The film directed by Gino Santos (‘Island Dreams‘) is more than what it sells –the sex, drugs, and tales of the wasted youth– it’s more specifically about a twenty something diagnosed with clinical depression and borderline schizophrenia and how he’s dealing with the life ahead of him. It has a style of storytelling that steers away from giving sympathy to its lead characters but that won’t keep you from caring. The cinematography, the musical scoring, the energetic vibe it gives off– they fall nothing short of Santos’ trademark that would really engage the audience. But the plot is nothing new to me since it’s reminiscent of Joselito Altarejos’ ‘Unfriend‘ with its commentary on the generation today and a micro view of the emotionally unstable youth. What’s impressive with #Y was the execution and casting. Everything just felt natural and well directed. Elmo Magalona really stood out from this film. His acting improved a lot, far from what I’ve seen on his stint at ‘Just One Summer’. It just proves how the right material can bring out the best in you. Coleen Garcia, Kit Thompson, and Sophia Albert provided their own individual characters impressively portraying a no nonsense liberated woman, a drug addict sex maniac douche, and an insecure virgin, respectively. Meanwhile Slater Young is mysterious and annoyingly adorable as Mark and Chynna Ortaleza is at her best portraying a brief yet necessary role as Abby, the girl whom Miles talks to in the suicide hotline.
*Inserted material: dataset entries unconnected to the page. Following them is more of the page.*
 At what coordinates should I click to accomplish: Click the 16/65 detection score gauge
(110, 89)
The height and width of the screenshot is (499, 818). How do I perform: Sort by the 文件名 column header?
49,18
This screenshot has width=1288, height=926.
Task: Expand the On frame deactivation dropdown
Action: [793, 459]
It also seem to be heavily inspired by Catcher in the Rye, which was cited in one of the scenes. Elmo’s Miles is the closest Holden Caulfield we could get in the local cinema: his crazy line of thought, his allergy to phonies, his fondness for a girl. The religion scene with Jana (Coleen Garcia) is also reminiscent of Caulfield. I like the reference so much, to tell you the truth.
Moreover, #Y is a mirror of the current millennial. It is a reminder that some things are just beyond our understanding and even if we care, we could only help so much. After all, to be understood and to be misunderstood is not so much.
Cinemalaya X runs from Aug. 1-10, 2014 in CCP, Trinoma, Fairview Terraces, Greenbelt 3, and Alabang Town Center.